As the owner of an ecommerce business, you’d love to have your company in the headlines. That is, unless the news happens to be about a data breach — in which case you’d want a time machine.

Well, if you’ve been victimized by cyber criminals, hackers and other bad actors, chances are that you’ve already beefed up your ecommerce security defenses; not by choice, but because your lawyer, regulator or judge told you to.

But if you haven’t yet faced the horrors of discovering that your confidential corporate and/or customer information has fallen into the wrong hands (and maybe for months or even years), here are 5 ecommerce website security best practices to implement ASAP:

1. Always know the exact location of your customers’ cardholder information, as well as transmission flows for data-in-motion and the location of security controls.

2. Routinely monitor stored data, and move any data offline that does not need to be stored. Ensure that this storage is a repository that has a physical (“air”) gap from the public internet.

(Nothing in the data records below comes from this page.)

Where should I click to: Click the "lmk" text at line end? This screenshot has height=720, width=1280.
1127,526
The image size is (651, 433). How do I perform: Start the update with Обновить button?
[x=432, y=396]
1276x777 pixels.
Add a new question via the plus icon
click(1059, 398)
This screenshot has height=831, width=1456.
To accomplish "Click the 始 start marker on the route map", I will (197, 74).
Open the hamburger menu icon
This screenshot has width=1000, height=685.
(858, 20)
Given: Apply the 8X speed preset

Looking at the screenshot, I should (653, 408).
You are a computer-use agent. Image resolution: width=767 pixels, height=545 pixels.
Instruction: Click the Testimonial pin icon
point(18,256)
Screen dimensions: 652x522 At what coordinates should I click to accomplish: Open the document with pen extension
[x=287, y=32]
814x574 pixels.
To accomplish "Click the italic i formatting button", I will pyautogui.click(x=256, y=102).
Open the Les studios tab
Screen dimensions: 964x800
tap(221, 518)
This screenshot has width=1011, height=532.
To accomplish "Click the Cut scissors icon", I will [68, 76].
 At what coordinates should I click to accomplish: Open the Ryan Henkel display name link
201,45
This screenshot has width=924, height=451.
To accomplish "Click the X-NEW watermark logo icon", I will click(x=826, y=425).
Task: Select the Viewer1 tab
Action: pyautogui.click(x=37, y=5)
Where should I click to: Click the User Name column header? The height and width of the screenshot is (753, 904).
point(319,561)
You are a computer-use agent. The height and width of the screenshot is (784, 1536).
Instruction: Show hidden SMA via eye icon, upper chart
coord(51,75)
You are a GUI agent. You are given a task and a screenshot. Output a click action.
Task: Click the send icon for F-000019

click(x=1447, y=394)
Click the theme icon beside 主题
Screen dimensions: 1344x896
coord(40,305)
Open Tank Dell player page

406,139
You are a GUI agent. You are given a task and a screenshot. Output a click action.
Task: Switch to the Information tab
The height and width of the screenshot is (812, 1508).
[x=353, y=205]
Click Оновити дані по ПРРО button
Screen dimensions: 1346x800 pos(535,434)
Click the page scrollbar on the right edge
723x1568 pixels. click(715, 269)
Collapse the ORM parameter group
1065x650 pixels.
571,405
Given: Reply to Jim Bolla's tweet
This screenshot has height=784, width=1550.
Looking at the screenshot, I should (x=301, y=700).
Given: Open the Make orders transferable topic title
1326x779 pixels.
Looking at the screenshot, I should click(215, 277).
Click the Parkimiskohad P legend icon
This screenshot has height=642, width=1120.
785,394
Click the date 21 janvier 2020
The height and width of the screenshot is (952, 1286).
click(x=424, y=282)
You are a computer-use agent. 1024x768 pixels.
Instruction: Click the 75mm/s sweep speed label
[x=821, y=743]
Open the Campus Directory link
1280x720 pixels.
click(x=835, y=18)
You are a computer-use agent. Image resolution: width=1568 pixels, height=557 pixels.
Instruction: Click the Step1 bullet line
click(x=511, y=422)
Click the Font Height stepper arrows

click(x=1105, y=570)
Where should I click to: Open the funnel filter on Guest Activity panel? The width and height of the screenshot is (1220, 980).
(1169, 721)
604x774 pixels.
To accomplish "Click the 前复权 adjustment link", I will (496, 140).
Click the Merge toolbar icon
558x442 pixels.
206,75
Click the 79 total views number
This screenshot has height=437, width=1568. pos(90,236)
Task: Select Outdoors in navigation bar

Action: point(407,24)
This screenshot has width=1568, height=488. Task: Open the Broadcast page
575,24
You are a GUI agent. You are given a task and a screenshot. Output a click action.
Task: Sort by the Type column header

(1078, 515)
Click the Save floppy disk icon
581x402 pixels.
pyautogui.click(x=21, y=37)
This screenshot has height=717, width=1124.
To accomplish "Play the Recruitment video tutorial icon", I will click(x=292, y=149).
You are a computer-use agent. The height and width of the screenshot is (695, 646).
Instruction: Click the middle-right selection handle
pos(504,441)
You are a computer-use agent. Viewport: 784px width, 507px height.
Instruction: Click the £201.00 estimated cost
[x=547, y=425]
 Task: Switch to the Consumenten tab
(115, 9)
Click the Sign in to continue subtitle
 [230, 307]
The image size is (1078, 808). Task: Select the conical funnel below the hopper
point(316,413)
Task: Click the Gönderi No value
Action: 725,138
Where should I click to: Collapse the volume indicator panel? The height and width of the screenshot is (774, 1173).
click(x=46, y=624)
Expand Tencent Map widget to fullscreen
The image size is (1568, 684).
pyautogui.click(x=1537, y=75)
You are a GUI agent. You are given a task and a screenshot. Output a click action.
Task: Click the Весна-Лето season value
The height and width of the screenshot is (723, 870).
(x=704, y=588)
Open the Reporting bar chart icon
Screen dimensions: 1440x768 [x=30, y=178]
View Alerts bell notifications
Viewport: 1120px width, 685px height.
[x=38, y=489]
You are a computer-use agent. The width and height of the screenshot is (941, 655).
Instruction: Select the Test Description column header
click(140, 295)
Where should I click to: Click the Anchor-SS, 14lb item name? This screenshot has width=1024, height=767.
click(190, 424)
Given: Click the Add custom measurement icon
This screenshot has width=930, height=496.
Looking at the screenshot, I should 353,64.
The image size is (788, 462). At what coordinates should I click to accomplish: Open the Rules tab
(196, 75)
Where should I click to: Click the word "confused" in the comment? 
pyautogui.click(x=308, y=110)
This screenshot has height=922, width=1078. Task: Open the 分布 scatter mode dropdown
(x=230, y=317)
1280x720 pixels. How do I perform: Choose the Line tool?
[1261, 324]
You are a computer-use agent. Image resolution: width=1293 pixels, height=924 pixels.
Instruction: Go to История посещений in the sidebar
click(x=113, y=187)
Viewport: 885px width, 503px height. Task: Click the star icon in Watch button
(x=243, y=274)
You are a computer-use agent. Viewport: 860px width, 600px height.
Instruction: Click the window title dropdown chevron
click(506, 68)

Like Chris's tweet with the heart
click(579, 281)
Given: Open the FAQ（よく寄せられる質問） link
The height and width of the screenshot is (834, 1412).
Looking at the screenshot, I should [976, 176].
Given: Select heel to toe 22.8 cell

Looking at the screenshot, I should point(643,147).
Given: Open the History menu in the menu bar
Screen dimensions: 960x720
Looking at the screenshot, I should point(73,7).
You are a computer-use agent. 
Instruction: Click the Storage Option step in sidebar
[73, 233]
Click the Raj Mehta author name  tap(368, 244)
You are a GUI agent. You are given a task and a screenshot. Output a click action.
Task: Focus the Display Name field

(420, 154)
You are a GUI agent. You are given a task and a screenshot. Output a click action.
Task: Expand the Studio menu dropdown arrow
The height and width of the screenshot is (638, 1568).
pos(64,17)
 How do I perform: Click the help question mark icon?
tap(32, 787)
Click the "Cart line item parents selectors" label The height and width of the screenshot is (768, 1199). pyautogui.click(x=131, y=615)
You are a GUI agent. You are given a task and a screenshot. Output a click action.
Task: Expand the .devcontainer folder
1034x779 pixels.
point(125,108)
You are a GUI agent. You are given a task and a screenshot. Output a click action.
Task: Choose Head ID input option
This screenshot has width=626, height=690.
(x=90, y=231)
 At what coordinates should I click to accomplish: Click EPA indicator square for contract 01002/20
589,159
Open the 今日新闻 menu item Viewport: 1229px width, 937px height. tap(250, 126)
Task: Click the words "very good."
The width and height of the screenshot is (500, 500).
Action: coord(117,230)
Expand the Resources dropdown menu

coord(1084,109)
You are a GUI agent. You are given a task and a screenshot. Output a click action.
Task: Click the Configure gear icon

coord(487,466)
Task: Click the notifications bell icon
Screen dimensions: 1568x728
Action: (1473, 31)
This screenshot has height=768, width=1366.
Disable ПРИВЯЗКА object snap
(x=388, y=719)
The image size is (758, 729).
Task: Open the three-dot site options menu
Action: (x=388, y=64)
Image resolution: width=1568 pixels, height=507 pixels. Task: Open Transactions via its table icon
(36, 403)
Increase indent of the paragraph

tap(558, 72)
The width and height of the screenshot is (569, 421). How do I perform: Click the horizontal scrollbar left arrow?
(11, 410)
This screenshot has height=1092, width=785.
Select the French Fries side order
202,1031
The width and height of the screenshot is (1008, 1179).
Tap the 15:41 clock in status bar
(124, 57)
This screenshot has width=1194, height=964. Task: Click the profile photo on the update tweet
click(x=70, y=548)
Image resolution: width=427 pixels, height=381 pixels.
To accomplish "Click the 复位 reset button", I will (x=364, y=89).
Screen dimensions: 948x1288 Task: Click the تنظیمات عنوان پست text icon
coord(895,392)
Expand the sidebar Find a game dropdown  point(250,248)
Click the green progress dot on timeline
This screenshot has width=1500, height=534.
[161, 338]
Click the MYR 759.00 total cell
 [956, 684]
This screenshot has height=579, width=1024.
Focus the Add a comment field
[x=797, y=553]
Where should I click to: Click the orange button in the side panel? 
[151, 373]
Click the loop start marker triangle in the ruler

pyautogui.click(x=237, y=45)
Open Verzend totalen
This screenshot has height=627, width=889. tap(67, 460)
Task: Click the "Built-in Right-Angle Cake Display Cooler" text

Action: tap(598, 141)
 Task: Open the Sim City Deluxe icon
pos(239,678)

3. Use HTTPS for your entire ecommerce website — not just as checkout. Today’s cyber criminals do not necessarily need credit or payment card data to inflict major financial damage. Sometimes, merely intercepting information that a specific customer is looking a certain product can be enough to launch a spear phishing campaign that leads to a breach (e.g. a fraudulent email or social media message purporting to be from the ecommerce business saying: “we saw that you were looking at our latest blender, please click here for a special discount!” — with the link unleashing malware).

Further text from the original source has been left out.